How many people can afford to have a significant reduction in take-home pay? How many end-users can afford to pay 37% more for the same individual doing the same work as before? If the end-user cannot or will not pay any more, the take-home reduction will be of the order of 20%
Quite simply, the costs of end users making ‘inside IR35’ decisions may be quite alarming for many clients, especially if tied into long term contracts where the cost of workers is a significant proportion of overheads.
It’s not the scope of this blog to talk about workarounds or explore loopholes but with planning, the right advice and enough time it may be possible to redesign roles to fall outside of IR35. With our first-hand knowledge of our clients and the sector’s that they operate in we expect the vast majority will deem all their roles to fall within IR35. What will then happen may include
- Transition to Perm (We will happily discuss a sensible take on fee)
- Continue to pay as a PSC but make PAYE deductions
- Move workers to Umbrella solutions
- Move workers to agency PAYE
With the exception of taking on permanently, it will cost a fair bit more.

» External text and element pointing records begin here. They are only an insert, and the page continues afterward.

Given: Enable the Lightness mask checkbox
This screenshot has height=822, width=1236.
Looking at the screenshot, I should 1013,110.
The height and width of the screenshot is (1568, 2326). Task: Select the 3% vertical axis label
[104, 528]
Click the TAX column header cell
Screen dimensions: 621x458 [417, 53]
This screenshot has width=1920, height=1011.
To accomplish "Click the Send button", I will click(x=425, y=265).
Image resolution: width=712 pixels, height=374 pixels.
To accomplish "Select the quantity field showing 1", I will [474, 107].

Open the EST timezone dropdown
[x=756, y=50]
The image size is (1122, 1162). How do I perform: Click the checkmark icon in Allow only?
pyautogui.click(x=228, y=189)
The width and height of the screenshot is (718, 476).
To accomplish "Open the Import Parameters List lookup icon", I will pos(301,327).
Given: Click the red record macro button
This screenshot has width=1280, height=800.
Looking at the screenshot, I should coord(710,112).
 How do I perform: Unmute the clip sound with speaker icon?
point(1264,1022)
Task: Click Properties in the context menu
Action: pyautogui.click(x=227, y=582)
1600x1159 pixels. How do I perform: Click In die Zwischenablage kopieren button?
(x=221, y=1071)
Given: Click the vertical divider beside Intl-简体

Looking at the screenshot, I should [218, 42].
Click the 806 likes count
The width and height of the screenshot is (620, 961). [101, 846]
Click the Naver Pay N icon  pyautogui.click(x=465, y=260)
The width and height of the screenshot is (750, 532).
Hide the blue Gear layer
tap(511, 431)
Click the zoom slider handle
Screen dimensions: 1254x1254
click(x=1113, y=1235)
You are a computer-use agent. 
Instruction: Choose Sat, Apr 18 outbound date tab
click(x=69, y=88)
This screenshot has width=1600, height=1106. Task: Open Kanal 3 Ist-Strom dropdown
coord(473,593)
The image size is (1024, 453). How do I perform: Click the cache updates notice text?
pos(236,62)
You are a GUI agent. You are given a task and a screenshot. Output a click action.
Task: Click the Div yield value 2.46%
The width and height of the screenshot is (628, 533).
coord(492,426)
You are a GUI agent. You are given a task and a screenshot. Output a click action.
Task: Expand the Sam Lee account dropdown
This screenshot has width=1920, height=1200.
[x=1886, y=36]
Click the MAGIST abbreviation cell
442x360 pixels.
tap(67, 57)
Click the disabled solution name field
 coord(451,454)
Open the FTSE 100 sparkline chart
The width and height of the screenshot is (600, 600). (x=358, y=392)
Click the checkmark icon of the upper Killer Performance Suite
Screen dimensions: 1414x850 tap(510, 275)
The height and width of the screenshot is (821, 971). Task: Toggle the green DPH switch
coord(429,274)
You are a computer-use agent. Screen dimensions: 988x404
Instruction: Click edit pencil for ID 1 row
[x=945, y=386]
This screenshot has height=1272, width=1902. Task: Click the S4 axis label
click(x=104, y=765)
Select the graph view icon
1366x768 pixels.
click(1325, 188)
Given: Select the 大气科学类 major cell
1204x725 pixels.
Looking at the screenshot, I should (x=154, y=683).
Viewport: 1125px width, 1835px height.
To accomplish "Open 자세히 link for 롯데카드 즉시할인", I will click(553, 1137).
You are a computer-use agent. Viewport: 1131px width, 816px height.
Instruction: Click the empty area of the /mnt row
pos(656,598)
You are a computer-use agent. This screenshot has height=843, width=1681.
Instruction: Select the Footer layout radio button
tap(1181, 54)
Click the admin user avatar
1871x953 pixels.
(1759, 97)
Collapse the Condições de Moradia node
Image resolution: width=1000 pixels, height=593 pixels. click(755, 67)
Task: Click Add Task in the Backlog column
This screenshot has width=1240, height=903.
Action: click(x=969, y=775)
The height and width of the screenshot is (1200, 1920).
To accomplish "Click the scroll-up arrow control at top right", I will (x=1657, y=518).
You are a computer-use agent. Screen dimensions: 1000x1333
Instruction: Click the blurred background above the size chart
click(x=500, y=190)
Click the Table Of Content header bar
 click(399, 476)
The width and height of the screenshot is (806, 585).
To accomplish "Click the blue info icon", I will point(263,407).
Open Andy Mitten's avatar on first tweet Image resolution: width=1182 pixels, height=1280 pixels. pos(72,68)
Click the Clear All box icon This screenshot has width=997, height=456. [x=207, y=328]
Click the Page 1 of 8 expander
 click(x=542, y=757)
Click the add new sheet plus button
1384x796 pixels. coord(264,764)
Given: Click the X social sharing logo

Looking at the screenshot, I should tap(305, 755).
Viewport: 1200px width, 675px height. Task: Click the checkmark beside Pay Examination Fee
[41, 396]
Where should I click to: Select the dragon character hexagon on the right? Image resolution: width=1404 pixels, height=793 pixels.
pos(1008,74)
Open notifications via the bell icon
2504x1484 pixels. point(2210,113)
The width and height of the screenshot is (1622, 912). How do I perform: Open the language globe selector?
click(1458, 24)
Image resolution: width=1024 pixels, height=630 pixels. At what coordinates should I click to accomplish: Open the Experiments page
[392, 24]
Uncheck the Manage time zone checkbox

Small Companies may find themselves gaining a competitive advantage as their hiring costs are impacted less.
The Thorn Baker Approach
As Corporate Member of the REC (Recruitment and Employment Confederation) and APSCO (The Association of Professional Staffing Companies), we have frequent updates on IR35 and access to qualified legal support. You can be assured we’ll keep you, our clients, compliant.
Because the scope of IR35 is so vast, across all of UK businesses and not just our specific sector knowledge, and carries significant liability issues we would remind you that this blog is simply our current perspective.
What we are doing is talking to clients on a daily basis to ‘nudge’ them towards dealing with their IR35 challenges and our Directors and Senior Managers are putting IR35 on the agenda of every relevant client meeting to ensure we’re adding clarity and transparency to future arrangements.